* Begin READING TEXT *
Ali Hachid, Head of Sirus and Citrus statistical registers, Statistical Infrastructures and Registers Division, INSEE, ali.hachid@insee.fr and Marie Leclair, Head of the Registers, Infrastructures and Structural Statistics Department, INSEE, marie.leclair@insee.fr

Any statistician interested in collecting and analysing economic data needs to rely on a business register, for example to build a sampling frame or to compare survey or administrative data with reference values. In France, for over fifty years, official statistics have relied on the SIRENE register managed by INSEE to produce economic information. Designed to meet administrative needs, SIRENE does not fully meet the expectations of business statisticians, especially as it is not desirable to increase its management burden.

Since 2008, INSEE has chosen to develop a new register: SIRUS, the statistical business register, is linked to SIRENE and meets the requirements of the statistician: it takes into account the notion of enterprise in the economic sense, it integrates new units such as groups of companies, and it implements specific processing such as statistical cessation. The ambition is to endow the official statistical system with a shared tool, used as a reference for all productions. The challenge is also to strengthen the overall consistency of business statistics.

A key issue for statisticians is knowing whether the statistic they produce actually represents the population they want to cover. To that end, they need reference data, which describe the population covered and which they can compare with their own data. Registers play this role by identifying all statistical units of interest.

For the production of business statistics, the inter-administrative register SIRENE has long been the go-to reference in France (https://www.insee.fr/fr/information/1972043). From 2008, a complementary register dedicated specifically to the needs of public statisticians entered the landscape: SIRUS (Système d'immatriculation au répertoire des unités statistiques – Statistical Business Register) therefore has different coverage and different observation units from those of SIRENE. Backbone of business statistics, it centralises many information from various statistical processes. It offers a wide range of services, both to survey managers and user information systems.

Creating a register of companies to produce representative statistics

Collecting information via an appropriate questionnaire, correcting non-responses or disaggregating statistics according to various criteria will not be relevant if the population based on which these statistics are calculated is too specific to draw any general information. To avoid this pitfall, the survey manager randomly draws a sample from a sampling frame. This must include all units of interest for the survey: this will be, for example, all the units with an industrial activity for the French Annual Production Survey (Enquête annuelle de production – EAP) or all the companies created in a given half-year for the French New Enterprises Information System (système d'information sur les nouvelles entreprises – SINE).
* End READING TEXT *
* Begin DATA ENTRIES *
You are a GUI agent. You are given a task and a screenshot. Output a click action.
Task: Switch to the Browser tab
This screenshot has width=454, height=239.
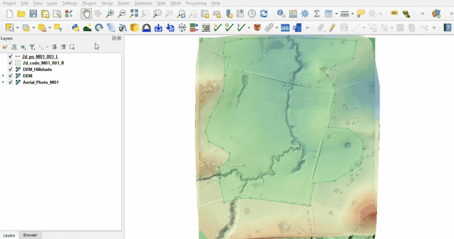pos(30,235)
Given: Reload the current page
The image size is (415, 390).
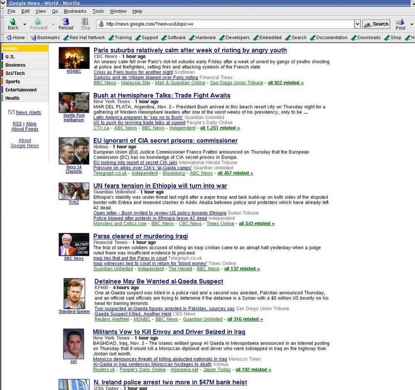Looking at the screenshot, I should click(66, 24).
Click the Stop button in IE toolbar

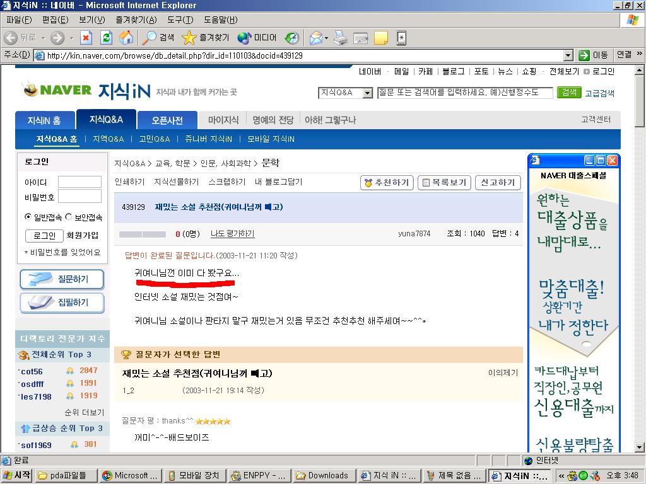86,38
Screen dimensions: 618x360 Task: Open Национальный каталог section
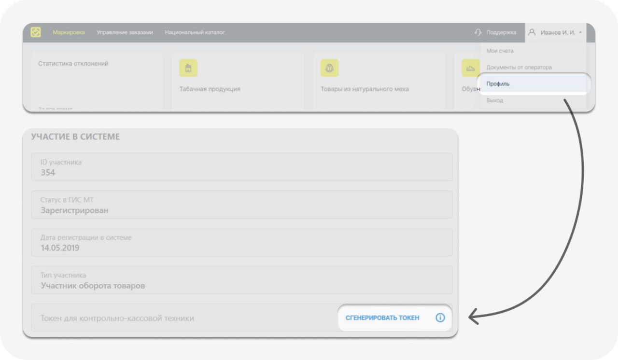tap(195, 32)
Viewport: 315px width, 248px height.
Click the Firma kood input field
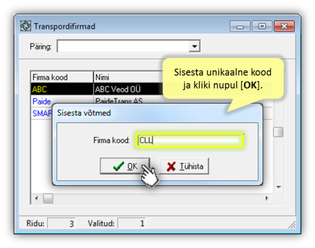(x=190, y=140)
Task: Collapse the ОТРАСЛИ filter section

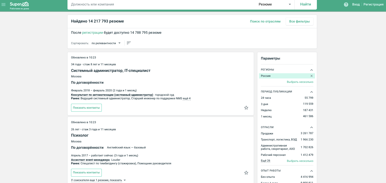Action: click(x=312, y=127)
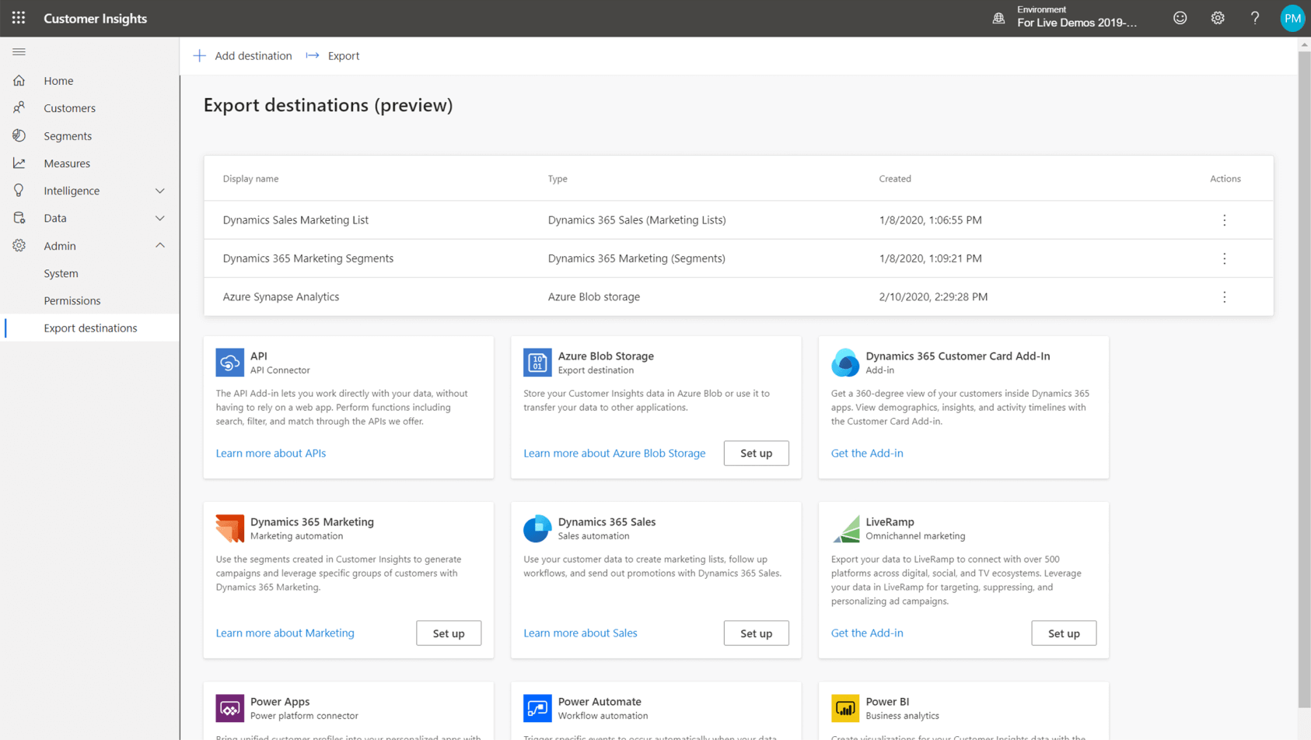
* End DATA ENTRIES *
◆ **REQUIRED WORK**
1. According to the text on business registers, what are the ways in which SIRUS meets the requirements of the statistician? List all of them.
2. In the text on business registers, in what year did INSEE begin developing SIRUS?
3. Rewrite the paragraph beginning "Since 2008, INSEE has chosen" from the text on business registers as a short list, keeping its main facts.

◆ **THE RESPONSES**
1.
- It takes into account the notion of enterprise in the economic sense.
- It integrates new units such as groups of companies.
- It implements specific processing such as statistical cessation.

2. 2008

3.
- Since 2008, INSEE has developed SIRUS, a statistical business register linked to SIRENE.
- SIRUS meets statisticians' requirements. It covers the economic notion of enterprise, adds units such as groups of companies, and applies processing such as statistical cessation.
- The aim is to give official statistics a shared reference tool for all productions.
- It also aims to strengthen the overall consistency of business statistics.